Der Wald reagiert nicht nur sensibel auf den Klimawandel, sondern spielt zugleich eine wichtige Rolle im Klimaschutz. Nach Angaben des Bundesministeriums für Ernährung und Landwirtschaft (BMEL) entlasten die deutschen Wälder die Atmosphäre jährlich um rund 62 Mio. Tonnen Kohlendioxid (Quelle: Kohlenstoffinventur 2017), weil Bäume und Waldboden das Klimagas speichern.

„Nur gesunde Wälder speichern Kohlenstoff und wirken als unsere natürlichen Klimaanlagen“, betont Cem Özdemir. Deutschlands müsse daher weiter entschlossen handeln und die bisher vielerorts dominierenden Monokultur-Wälder in klimaresilientere Mischwälder umwandeln. „Mit unserem Wald-Klima-Paket stellen wir dafür insgesamt 900 Mio. Euro bereit, um die Waldbesitzenden beim klimagerechten Umbau der Wälder zu unterstützen“, verspricht der Bundesminister für Ernährung und Landwirtschaft.

Auch wenn unstrittig ist, dass Hitze und Dürre der letzten Jahre die Ergebnisse der Waldzustandserhebungen deutlich negativ beeinflusst haben, räumt das BMEL aber auch ein, dass der Waldzustand von verschiedenen Faktoren abhängt, die sich in ihrer Wirkung gegenseitig verstärken oder abschwächen können.
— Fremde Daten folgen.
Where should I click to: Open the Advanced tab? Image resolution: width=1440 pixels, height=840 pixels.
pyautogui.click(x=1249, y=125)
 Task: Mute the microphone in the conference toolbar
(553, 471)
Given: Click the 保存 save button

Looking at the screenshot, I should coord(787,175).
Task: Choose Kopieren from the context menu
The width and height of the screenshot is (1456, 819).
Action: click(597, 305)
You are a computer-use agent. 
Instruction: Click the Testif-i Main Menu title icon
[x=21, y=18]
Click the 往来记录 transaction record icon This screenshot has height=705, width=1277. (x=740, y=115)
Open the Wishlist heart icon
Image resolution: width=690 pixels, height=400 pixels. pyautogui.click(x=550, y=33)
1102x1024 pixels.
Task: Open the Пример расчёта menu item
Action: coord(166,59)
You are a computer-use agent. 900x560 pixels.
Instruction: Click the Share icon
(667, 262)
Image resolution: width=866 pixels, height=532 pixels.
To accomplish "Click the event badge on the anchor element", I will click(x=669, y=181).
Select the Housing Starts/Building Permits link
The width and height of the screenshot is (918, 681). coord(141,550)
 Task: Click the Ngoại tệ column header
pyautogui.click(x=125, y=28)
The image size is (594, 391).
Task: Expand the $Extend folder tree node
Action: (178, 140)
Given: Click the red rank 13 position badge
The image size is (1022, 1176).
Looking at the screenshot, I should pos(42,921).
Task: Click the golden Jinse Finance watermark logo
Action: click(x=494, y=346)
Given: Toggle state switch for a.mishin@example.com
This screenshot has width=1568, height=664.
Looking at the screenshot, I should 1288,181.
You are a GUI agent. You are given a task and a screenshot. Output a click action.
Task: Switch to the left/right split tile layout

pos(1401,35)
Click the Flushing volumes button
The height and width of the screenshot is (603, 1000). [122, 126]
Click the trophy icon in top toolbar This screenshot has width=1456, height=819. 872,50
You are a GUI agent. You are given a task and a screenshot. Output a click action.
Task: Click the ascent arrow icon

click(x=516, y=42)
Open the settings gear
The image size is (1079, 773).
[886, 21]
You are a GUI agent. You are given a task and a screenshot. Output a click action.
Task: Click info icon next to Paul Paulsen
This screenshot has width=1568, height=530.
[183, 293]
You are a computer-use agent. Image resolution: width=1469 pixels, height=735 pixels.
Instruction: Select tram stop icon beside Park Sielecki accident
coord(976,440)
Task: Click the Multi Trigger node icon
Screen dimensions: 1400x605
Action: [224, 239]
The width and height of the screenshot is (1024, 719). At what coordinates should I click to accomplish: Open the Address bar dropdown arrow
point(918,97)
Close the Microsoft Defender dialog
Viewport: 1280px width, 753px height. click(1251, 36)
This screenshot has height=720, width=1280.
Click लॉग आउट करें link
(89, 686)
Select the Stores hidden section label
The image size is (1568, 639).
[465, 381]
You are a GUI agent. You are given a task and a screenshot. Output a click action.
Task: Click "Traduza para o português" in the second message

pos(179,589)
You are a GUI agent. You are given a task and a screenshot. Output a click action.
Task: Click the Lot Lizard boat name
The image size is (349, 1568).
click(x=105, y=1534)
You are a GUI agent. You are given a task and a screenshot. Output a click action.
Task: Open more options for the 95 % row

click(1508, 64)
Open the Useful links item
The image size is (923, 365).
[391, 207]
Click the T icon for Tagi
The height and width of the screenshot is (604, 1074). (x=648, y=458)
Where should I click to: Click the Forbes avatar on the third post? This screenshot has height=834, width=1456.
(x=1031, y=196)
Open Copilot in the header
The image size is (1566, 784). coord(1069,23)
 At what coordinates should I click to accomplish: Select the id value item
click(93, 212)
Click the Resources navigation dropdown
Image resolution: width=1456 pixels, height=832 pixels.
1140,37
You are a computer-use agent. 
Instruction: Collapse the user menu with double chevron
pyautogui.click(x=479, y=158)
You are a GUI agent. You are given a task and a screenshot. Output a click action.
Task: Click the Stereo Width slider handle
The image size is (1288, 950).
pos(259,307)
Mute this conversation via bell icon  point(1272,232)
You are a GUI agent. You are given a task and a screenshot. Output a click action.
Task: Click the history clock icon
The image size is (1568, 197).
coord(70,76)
Zu diesen Faktoren zählt das Ministerium – neben den Einflüssen durch Klima und Witterung – unter anderem auch das Baumalter und die Veranlagung der einzelnen Bäume, die gegenwärtige und frühere Bewirtschaftung, Standortfaktoren, das Auftreten von Schadorganismen sowie den Eintrag von Luftschadstoffen.